Querida Tanci, qué bonito homenaje le hiciste a Saramago. Cuando empecé a leer creí que todo el texto sería sobre los caballos, pero no, nos llevaste a decirle adiós a un gran hombre.
Ojalá algún día puedas tener tus propios caballos.
Ya terminé la pintura. En cuanto le haga una foto te la envio para que la veas. Siempre me recordará a ti.
Un abrazo
Conchi

tanci dijo...

Querida Conche, siempre pones palabras de afecto a mis escritos y siempre complementas de alguna manera lo que hago. es maravillosos contar con tu presencia así como con cada uno de tus comentarios. Gracias por venir. Gracias por tu visita. Gracias por estar ahí.
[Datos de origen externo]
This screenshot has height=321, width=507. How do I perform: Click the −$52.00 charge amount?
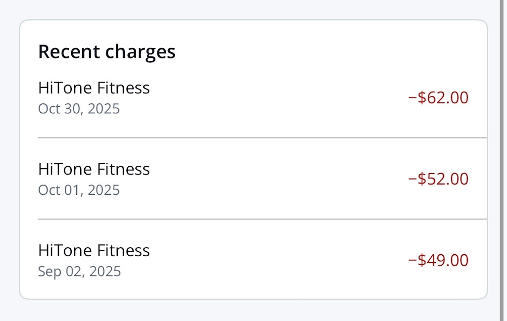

En cuanto a la pintura, no me cabe duda de que ha quedado estupenda. Ya la veré. En las Islas hay rincones y semblanzas que te encantarían, Estoy segura.Habrá más oportunidades. Me alegra que hayas tomado la decisión de crear a través de una simple foto que publiqué. Es un orgullo para mi. Te envío un fuerte abrazo.